__WORK TASK__: Retype the records below so that each one matches exactly.
____ INFORMATION GIVEN
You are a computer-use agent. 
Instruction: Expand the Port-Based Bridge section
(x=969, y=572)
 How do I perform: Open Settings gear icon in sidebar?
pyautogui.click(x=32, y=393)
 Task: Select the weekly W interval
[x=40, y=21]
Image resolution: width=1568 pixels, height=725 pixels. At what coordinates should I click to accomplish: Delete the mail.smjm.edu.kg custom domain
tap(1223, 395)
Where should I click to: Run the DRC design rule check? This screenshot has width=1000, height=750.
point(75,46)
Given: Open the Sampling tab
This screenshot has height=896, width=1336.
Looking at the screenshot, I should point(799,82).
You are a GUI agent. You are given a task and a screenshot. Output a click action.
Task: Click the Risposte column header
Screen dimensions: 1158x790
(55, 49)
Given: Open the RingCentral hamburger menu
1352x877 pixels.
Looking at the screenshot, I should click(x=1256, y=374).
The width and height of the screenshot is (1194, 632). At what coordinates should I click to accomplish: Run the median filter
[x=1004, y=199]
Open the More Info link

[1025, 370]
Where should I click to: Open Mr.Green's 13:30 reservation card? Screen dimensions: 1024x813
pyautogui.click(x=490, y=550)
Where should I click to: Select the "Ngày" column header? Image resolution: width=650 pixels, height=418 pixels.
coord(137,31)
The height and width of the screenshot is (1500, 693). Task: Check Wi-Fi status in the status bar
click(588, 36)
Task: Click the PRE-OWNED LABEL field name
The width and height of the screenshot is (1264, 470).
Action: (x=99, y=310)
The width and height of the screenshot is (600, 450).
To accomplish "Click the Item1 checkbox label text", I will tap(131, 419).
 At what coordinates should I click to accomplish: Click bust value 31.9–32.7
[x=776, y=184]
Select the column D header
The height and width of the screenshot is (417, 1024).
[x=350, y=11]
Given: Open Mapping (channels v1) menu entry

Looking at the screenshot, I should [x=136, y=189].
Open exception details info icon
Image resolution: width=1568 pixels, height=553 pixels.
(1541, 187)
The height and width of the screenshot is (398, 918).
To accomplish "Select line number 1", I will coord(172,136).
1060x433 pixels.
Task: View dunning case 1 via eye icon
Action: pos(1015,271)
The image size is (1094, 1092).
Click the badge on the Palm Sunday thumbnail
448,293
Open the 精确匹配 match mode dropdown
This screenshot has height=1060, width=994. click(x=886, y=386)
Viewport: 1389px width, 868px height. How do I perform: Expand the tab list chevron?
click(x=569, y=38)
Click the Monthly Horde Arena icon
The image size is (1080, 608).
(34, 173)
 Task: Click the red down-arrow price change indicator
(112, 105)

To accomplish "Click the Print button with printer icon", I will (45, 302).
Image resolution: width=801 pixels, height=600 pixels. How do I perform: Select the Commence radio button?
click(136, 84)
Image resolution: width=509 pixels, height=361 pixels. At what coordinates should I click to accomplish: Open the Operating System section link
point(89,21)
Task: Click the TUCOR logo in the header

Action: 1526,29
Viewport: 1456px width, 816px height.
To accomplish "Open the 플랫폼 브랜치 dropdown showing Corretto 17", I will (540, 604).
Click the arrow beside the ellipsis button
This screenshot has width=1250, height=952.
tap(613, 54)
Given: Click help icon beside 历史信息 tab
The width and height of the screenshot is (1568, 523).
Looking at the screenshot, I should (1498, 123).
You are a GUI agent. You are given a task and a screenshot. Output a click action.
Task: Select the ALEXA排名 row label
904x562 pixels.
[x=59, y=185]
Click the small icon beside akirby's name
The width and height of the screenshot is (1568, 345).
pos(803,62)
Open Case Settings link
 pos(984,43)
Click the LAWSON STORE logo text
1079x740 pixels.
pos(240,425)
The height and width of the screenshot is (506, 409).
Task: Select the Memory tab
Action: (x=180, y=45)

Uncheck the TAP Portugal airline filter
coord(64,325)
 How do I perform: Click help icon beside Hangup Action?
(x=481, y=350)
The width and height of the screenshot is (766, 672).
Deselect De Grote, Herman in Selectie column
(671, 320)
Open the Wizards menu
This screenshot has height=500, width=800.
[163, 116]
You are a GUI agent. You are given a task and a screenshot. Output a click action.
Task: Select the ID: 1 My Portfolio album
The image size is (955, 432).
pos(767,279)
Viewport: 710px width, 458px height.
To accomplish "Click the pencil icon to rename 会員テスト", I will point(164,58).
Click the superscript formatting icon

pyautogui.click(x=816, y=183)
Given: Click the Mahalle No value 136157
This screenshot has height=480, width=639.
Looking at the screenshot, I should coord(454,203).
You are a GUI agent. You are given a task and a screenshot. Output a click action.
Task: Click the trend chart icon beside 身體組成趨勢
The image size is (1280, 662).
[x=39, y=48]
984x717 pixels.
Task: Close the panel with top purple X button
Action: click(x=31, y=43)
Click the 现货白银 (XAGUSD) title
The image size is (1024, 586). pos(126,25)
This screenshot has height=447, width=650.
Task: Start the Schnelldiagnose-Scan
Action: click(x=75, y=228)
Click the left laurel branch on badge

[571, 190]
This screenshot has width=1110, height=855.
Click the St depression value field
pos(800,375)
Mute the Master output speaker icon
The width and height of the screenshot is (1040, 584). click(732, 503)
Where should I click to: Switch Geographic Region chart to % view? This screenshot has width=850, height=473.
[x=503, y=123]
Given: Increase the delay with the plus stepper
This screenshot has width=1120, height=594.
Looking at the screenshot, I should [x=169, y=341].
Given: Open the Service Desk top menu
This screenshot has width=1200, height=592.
________
__ANSWER TO THIS TASK__:
You are a computer-use agent. 
Instruction: Expand the Port-Based Bridge section
(x=969, y=572)
 How do I perform: Open Settings gear icon in sidebar?
pyautogui.click(x=32, y=393)
 Task: Select the weekly W interval
[x=40, y=21]
Image resolution: width=1568 pixels, height=725 pixels. At what coordinates should I click to accomplish: Delete the mail.smjm.edu.kg custom domain
tap(1223, 395)
Where should I click to: Run the DRC design rule check? This screenshot has width=1000, height=750.
point(75,46)
Given: Open the Sampling tab
This screenshot has height=896, width=1336.
Looking at the screenshot, I should point(799,82).
You are a GUI agent. You are given a task and a screenshot. Output a click action.
Task: Click the Risposte column header
Screen dimensions: 1158x790
(55, 49)
Given: Open the RingCentral hamburger menu
1352x877 pixels.
Looking at the screenshot, I should click(x=1256, y=374).
The width and height of the screenshot is (1194, 632). At what coordinates should I click to accomplish: Run the median filter
[x=1004, y=199]
Open the More Info link

[1025, 370]
Where should I click to: Open Mr.Green's 13:30 reservation card? Screen dimensions: 1024x813
pyautogui.click(x=490, y=550)
Where should I click to: Select the "Ngày" column header? Image resolution: width=650 pixels, height=418 pixels.
coord(137,31)
The height and width of the screenshot is (1500, 693). Task: Check Wi-Fi status in the status bar
click(588, 36)
Task: Click the PRE-OWNED LABEL field name
The width and height of the screenshot is (1264, 470).
Action: (x=99, y=310)
The width and height of the screenshot is (600, 450).
To accomplish "Click the Item1 checkbox label text", I will tap(131, 419).
 At what coordinates should I click to accomplish: Click bust value 31.9–32.7
[x=776, y=184]
Select the column D header
The height and width of the screenshot is (417, 1024).
[x=350, y=11]
Given: Open Mapping (channels v1) menu entry

Looking at the screenshot, I should [x=136, y=189].
Open exception details info icon
Image resolution: width=1568 pixels, height=553 pixels.
(1541, 187)
The height and width of the screenshot is (398, 918).
To accomplish "Select line number 1", I will coord(172,136).
1060x433 pixels.
Task: View dunning case 1 via eye icon
Action: pos(1015,271)
The image size is (1094, 1092).
Click the badge on the Palm Sunday thumbnail
448,293
Open the 精确匹配 match mode dropdown
This screenshot has height=1060, width=994. click(x=886, y=386)
Viewport: 1389px width, 868px height. How do I perform: Expand the tab list chevron?
click(x=569, y=38)
Click the Monthly Horde Arena icon
The image size is (1080, 608).
(34, 173)
 Task: Click the red down-arrow price change indicator
(112, 105)

To accomplish "Click the Print button with printer icon", I will (45, 302).
Image resolution: width=801 pixels, height=600 pixels. How do I perform: Select the Commence radio button?
click(136, 84)
Image resolution: width=509 pixels, height=361 pixels. At what coordinates should I click to accomplish: Open the Operating System section link
point(89,21)
Task: Click the TUCOR logo in the header

Action: 1526,29
Viewport: 1456px width, 816px height.
To accomplish "Open the 플랫폼 브랜치 dropdown showing Corretto 17", I will (540, 604).
Click the arrow beside the ellipsis button
This screenshot has width=1250, height=952.
tap(613, 54)
Given: Click help icon beside 历史信息 tab
The width and height of the screenshot is (1568, 523).
Looking at the screenshot, I should (1498, 123).
You are a GUI agent. You are given a task and a screenshot. Output a click action.
Task: Select the ALEXA排名 row label
904x562 pixels.
[x=59, y=185]
Click the small icon beside akirby's name
The width and height of the screenshot is (1568, 345).
pos(803,62)
Open Case Settings link
 pos(984,43)
Click the LAWSON STORE logo text
1079x740 pixels.
pos(240,425)
The height and width of the screenshot is (506, 409).
Task: Select the Memory tab
Action: (x=180, y=45)

Uncheck the TAP Portugal airline filter
coord(64,325)
 How do I perform: Click help icon beside Hangup Action?
(x=481, y=350)
The width and height of the screenshot is (766, 672).
Deselect De Grote, Herman in Selectie column
(671, 320)
Open the Wizards menu
This screenshot has height=500, width=800.
[163, 116]
You are a GUI agent. You are given a task and a screenshot. Output a click action.
Task: Select the ID: 1 My Portfolio album
The image size is (955, 432).
pos(767,279)
Viewport: 710px width, 458px height.
To accomplish "Click the pencil icon to rename 会員テスト", I will point(164,58).
Click the superscript formatting icon

pyautogui.click(x=816, y=183)
Given: Click the Mahalle No value 136157
This screenshot has height=480, width=639.
Looking at the screenshot, I should coord(454,203).
You are a GUI agent. You are given a task and a screenshot. Output a click action.
Task: Click the trend chart icon beside 身體組成趨勢
The image size is (1280, 662).
[x=39, y=48]
984x717 pixels.
Task: Close the panel with top purple X button
Action: click(x=31, y=43)
Click the 现货白银 (XAGUSD) title
The image size is (1024, 586). pos(126,25)
This screenshot has height=447, width=650.
Task: Start the Schnelldiagnose-Scan
Action: click(x=75, y=228)
Click the left laurel branch on badge

[571, 190]
This screenshot has width=1110, height=855.
Click the St depression value field
pos(800,375)
Mute the Master output speaker icon
The width and height of the screenshot is (1040, 584). click(732, 503)
Where should I click to: Switch Geographic Region chart to % view? This screenshot has width=850, height=473.
[x=503, y=123]
Given: Increase the delay with the plus stepper
This screenshot has width=1120, height=594.
Looking at the screenshot, I should [x=169, y=341].
Given: Open the Service Desk top menu
This screenshot has width=1200, height=592.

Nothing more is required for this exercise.